Exercise goal:
In the data below, find each line carrying the string "green" and copy it out.

::::::::::

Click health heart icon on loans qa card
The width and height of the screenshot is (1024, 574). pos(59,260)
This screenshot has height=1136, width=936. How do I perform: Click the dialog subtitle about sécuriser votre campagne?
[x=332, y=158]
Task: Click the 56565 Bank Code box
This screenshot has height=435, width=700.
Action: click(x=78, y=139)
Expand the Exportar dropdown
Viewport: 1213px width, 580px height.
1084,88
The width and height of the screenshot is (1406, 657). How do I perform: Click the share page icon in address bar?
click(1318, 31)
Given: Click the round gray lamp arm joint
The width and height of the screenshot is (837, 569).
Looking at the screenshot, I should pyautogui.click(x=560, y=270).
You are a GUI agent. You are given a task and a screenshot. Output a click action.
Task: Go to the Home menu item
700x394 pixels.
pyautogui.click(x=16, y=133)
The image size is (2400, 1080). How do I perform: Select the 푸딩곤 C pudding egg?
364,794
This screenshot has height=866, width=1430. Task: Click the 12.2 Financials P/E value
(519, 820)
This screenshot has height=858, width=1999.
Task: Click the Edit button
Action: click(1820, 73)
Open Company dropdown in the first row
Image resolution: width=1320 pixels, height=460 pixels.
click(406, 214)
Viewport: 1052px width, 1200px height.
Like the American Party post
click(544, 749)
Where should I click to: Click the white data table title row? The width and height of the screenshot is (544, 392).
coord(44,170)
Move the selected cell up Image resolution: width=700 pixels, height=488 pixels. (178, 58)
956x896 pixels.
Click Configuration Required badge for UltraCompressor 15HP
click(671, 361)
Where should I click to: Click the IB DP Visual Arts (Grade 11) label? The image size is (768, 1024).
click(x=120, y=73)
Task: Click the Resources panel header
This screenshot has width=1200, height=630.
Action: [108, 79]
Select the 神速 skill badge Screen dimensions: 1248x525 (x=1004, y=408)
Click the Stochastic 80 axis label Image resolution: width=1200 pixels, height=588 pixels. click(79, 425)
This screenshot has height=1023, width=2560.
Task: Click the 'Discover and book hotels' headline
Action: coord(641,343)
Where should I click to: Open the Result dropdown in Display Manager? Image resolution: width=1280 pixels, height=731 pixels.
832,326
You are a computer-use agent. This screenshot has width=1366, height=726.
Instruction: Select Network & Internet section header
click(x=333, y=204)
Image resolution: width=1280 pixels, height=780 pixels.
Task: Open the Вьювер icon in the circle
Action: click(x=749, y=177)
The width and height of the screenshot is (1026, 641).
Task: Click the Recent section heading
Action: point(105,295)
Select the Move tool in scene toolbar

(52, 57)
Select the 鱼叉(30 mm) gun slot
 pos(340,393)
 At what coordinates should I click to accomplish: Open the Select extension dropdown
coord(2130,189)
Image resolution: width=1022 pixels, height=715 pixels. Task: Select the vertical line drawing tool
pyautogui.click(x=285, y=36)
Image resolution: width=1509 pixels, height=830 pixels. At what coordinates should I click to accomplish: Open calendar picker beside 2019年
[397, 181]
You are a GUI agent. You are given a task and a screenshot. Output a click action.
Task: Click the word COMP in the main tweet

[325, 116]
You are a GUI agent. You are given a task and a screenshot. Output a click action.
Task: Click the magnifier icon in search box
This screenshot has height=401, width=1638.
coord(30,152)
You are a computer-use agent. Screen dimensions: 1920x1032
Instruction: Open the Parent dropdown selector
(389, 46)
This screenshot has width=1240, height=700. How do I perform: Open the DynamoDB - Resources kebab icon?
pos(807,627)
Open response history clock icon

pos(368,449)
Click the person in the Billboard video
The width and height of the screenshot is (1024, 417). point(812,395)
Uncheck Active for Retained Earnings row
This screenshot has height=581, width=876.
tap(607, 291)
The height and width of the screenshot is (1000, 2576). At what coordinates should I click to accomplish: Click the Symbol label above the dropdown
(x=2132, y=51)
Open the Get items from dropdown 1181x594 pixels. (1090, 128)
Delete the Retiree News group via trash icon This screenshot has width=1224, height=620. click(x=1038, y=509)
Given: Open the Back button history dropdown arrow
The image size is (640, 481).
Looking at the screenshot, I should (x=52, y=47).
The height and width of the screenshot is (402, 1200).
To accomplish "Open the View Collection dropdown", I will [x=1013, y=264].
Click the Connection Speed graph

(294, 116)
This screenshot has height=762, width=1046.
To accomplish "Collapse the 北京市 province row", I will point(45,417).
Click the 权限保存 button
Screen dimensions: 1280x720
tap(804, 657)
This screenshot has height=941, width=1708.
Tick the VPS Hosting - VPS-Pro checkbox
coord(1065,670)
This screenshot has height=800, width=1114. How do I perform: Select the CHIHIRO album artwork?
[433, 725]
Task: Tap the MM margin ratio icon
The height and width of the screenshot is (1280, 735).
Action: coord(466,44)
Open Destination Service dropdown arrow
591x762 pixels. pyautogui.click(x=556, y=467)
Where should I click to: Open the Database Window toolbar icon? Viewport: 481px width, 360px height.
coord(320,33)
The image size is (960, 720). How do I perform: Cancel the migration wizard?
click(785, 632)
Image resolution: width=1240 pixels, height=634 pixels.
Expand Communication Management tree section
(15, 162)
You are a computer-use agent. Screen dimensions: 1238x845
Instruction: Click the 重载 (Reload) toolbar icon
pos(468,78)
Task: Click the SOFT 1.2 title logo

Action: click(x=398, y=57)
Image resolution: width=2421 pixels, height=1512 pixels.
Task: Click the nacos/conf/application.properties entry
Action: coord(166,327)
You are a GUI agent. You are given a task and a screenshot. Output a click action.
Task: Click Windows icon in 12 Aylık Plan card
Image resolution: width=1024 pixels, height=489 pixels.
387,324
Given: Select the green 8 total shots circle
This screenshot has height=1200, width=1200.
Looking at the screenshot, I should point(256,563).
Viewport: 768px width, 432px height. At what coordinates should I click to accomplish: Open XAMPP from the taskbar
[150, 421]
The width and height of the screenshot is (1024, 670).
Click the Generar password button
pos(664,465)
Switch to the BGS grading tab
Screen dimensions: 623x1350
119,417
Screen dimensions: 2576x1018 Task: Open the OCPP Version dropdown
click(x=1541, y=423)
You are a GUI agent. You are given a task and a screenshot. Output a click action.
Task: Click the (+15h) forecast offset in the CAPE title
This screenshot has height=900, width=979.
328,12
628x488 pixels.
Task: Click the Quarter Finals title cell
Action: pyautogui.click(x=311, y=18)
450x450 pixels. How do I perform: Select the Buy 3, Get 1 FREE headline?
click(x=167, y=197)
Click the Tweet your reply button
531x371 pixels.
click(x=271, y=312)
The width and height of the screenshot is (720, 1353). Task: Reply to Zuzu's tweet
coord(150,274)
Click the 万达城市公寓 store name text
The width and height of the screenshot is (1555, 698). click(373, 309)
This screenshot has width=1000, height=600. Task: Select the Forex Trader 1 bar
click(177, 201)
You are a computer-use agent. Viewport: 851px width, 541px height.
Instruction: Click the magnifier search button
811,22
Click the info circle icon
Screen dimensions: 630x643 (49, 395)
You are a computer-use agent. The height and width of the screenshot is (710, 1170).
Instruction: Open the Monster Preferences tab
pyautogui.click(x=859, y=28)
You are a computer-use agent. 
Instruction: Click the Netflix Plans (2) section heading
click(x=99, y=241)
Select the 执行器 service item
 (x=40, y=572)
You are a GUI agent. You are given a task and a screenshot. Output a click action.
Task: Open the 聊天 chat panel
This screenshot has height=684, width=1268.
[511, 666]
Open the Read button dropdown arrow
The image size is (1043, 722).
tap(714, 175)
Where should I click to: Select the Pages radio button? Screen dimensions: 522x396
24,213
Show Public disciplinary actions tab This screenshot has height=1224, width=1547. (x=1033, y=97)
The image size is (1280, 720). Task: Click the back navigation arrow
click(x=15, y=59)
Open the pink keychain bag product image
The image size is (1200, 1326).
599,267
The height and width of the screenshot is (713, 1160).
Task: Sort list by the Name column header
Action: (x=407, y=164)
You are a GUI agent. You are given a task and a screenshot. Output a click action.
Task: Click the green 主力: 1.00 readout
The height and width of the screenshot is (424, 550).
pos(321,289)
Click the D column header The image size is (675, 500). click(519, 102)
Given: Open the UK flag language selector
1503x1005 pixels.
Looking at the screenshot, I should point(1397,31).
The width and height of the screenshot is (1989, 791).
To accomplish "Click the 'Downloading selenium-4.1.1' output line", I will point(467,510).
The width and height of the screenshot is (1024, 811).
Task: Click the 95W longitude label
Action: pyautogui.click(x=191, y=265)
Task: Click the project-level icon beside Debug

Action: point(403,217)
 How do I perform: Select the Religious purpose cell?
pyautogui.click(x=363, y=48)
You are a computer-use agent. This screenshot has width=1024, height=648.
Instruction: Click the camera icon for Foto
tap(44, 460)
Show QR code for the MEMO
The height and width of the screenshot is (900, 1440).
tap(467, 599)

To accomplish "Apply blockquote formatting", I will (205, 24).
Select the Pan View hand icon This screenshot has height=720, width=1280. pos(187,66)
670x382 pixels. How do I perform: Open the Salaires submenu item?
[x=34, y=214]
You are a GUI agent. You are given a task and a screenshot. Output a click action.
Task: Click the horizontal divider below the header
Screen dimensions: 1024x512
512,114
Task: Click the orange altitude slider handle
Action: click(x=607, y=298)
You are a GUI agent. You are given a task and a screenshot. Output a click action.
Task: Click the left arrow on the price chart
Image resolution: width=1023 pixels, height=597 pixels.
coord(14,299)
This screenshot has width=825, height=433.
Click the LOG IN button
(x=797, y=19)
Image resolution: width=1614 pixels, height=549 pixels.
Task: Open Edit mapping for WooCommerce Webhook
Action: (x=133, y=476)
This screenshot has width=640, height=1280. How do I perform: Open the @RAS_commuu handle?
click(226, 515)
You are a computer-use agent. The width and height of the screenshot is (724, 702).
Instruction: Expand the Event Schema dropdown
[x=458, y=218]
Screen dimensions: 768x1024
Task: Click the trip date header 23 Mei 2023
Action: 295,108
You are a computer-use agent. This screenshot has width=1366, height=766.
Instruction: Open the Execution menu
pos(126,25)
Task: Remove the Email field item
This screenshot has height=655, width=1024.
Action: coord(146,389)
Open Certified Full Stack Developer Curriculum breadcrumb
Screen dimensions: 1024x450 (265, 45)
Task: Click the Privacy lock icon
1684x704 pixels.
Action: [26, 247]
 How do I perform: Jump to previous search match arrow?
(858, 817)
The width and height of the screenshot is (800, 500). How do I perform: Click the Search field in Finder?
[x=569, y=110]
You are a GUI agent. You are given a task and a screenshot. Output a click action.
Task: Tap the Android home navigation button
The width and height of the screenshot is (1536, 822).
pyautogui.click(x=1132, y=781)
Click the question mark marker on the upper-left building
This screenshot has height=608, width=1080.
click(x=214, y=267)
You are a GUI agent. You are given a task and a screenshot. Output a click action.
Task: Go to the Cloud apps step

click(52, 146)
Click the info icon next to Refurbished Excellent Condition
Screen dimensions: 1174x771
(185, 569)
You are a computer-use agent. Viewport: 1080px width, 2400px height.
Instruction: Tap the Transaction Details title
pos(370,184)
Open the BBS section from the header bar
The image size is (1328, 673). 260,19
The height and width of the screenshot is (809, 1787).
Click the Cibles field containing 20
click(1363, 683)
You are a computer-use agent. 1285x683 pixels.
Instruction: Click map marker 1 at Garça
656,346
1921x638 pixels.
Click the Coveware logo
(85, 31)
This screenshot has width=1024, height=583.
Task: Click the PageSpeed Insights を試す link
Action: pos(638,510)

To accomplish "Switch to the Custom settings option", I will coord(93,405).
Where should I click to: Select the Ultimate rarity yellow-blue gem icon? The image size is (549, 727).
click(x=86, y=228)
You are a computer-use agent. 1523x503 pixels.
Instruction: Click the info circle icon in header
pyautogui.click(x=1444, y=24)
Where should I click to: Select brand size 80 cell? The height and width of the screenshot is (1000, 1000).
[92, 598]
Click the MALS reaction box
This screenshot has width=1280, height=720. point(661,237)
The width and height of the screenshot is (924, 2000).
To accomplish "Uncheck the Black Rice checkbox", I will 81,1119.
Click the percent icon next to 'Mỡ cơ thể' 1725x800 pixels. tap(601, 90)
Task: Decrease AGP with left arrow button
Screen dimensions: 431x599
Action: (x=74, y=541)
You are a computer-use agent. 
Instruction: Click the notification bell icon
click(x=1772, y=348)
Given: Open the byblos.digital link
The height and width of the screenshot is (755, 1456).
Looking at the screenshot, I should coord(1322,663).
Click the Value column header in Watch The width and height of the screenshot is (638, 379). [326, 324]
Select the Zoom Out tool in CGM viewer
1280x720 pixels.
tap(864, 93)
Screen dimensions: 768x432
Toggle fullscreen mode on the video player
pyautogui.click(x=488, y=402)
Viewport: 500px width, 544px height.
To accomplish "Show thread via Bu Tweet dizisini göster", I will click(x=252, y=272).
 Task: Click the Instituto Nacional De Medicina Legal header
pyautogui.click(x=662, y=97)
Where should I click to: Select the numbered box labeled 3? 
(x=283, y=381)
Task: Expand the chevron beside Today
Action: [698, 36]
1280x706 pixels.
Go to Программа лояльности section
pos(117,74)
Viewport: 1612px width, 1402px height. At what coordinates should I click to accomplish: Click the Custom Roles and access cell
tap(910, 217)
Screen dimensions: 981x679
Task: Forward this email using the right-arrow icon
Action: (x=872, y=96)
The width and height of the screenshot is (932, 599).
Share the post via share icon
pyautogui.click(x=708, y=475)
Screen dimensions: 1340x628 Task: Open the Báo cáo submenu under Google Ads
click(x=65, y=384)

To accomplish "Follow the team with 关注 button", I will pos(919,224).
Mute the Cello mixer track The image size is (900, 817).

::::::::::

Written answer:
Given: Select the green 8 total shots circle
Task: Click the green 主力: 1.00 readout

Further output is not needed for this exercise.